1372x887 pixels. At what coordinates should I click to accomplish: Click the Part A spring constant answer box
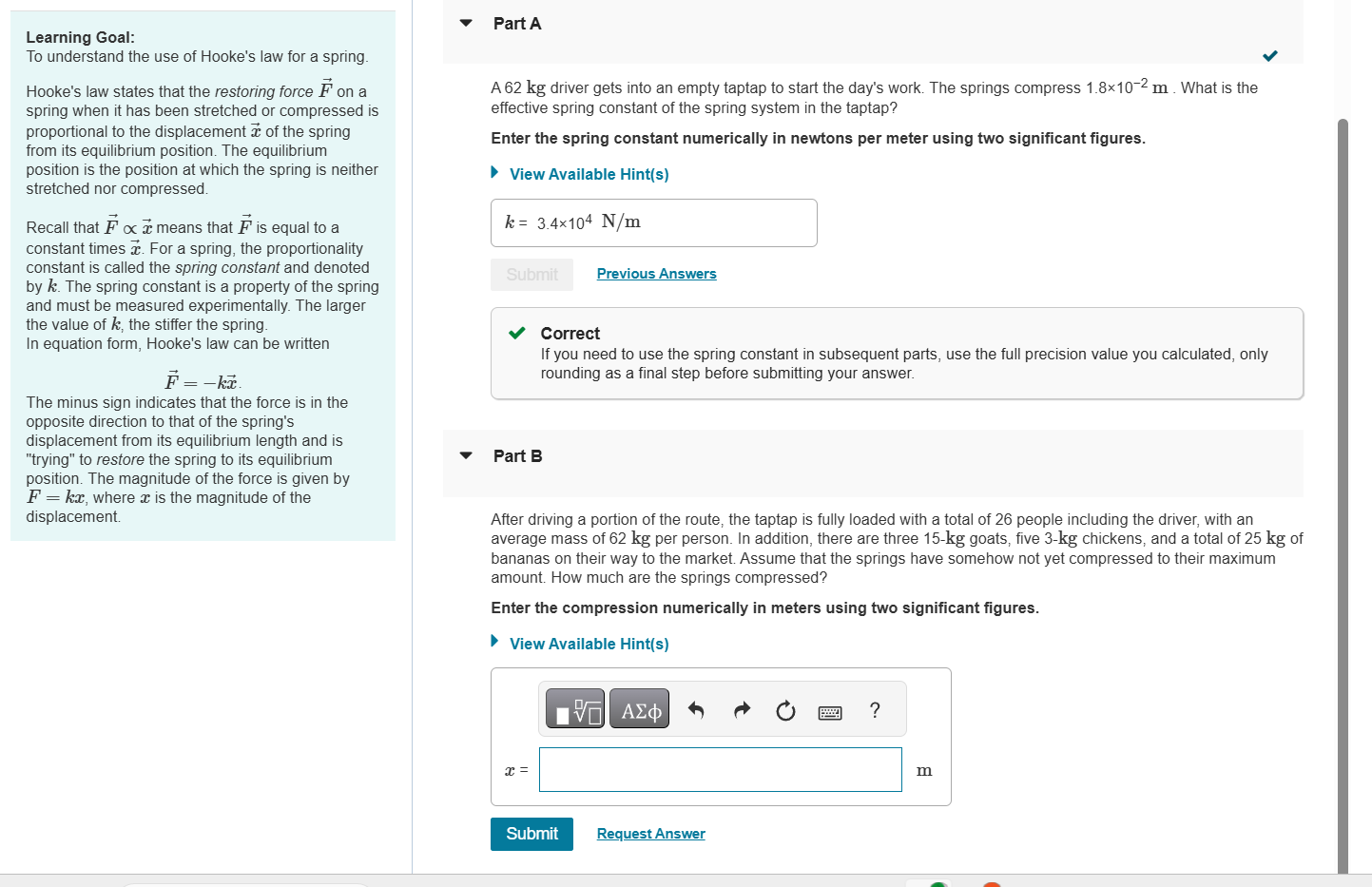point(653,222)
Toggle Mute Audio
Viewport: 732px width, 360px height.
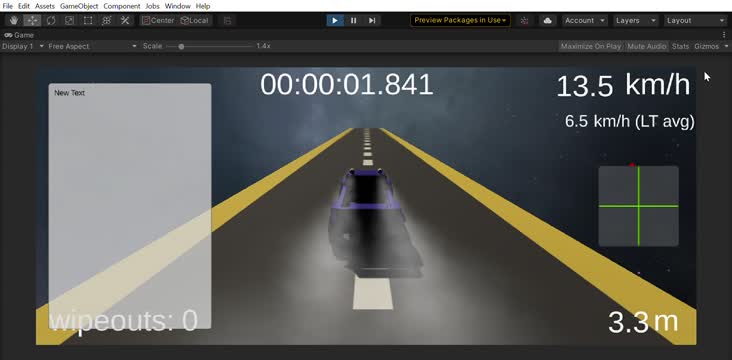(647, 46)
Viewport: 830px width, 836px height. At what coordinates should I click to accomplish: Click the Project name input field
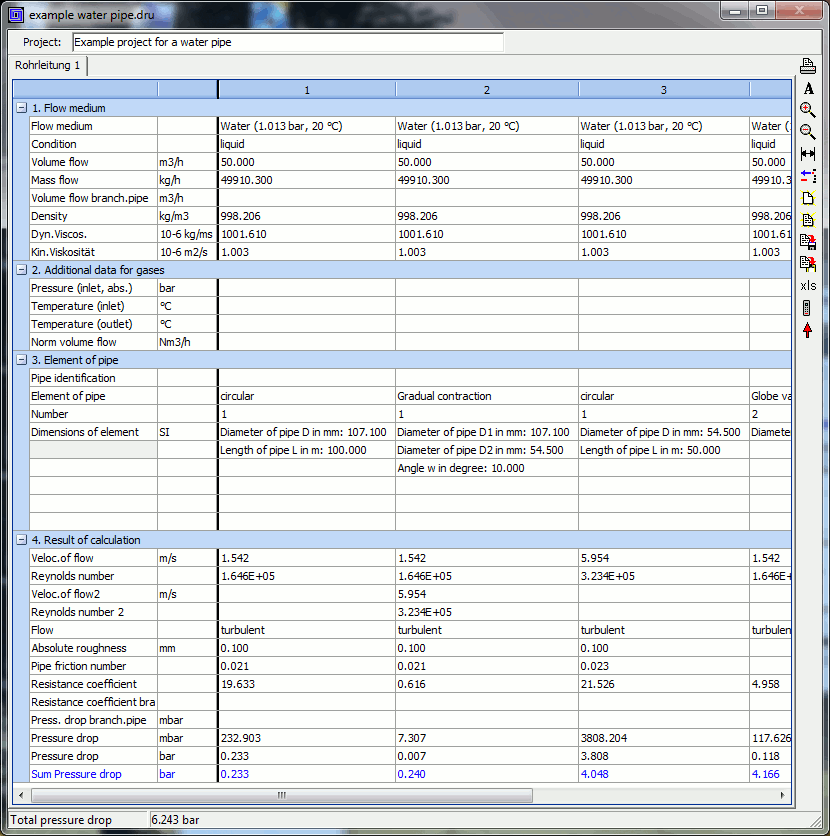coord(288,43)
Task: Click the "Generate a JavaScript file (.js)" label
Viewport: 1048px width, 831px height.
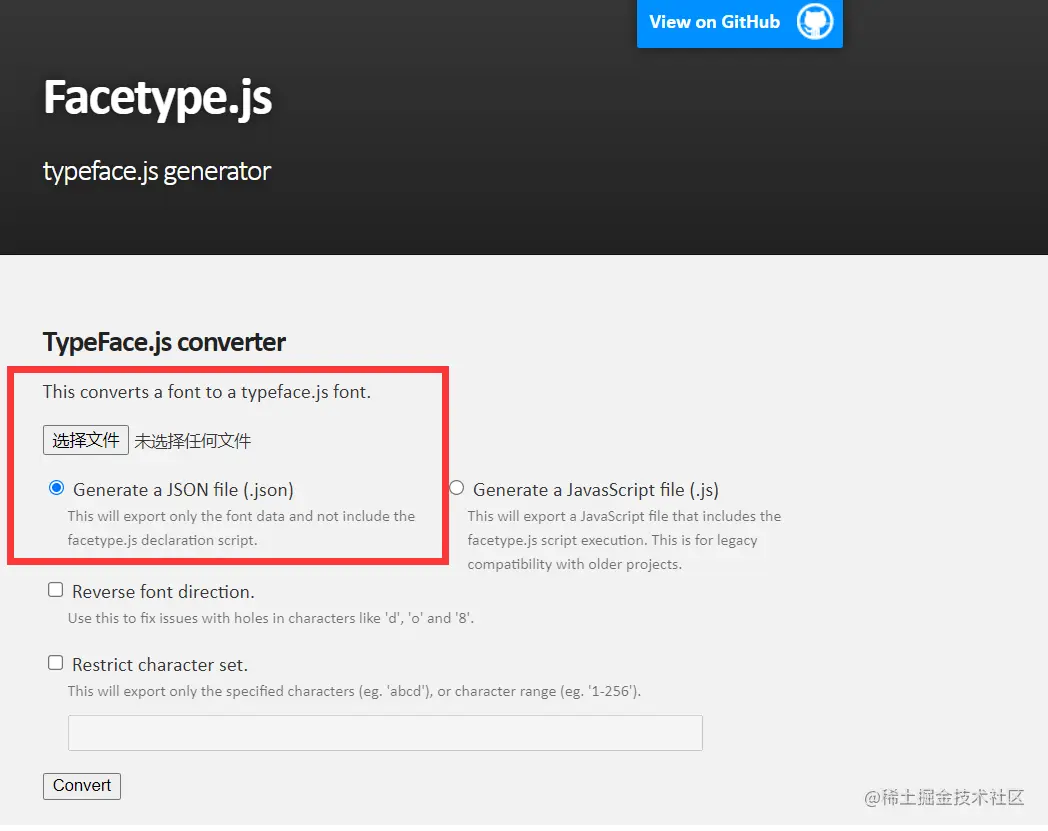Action: coord(595,490)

---*---

# Work instruction
Your reply should hold only the lines from the one that contains "Task: Click the" through the last line of the records above, exact and complete, and no pictures.

# Answer to this exercise
Task: Click the "Generate a JavaScript file (.js)" label
Viewport: 1048px width, 831px height.
Action: coord(595,490)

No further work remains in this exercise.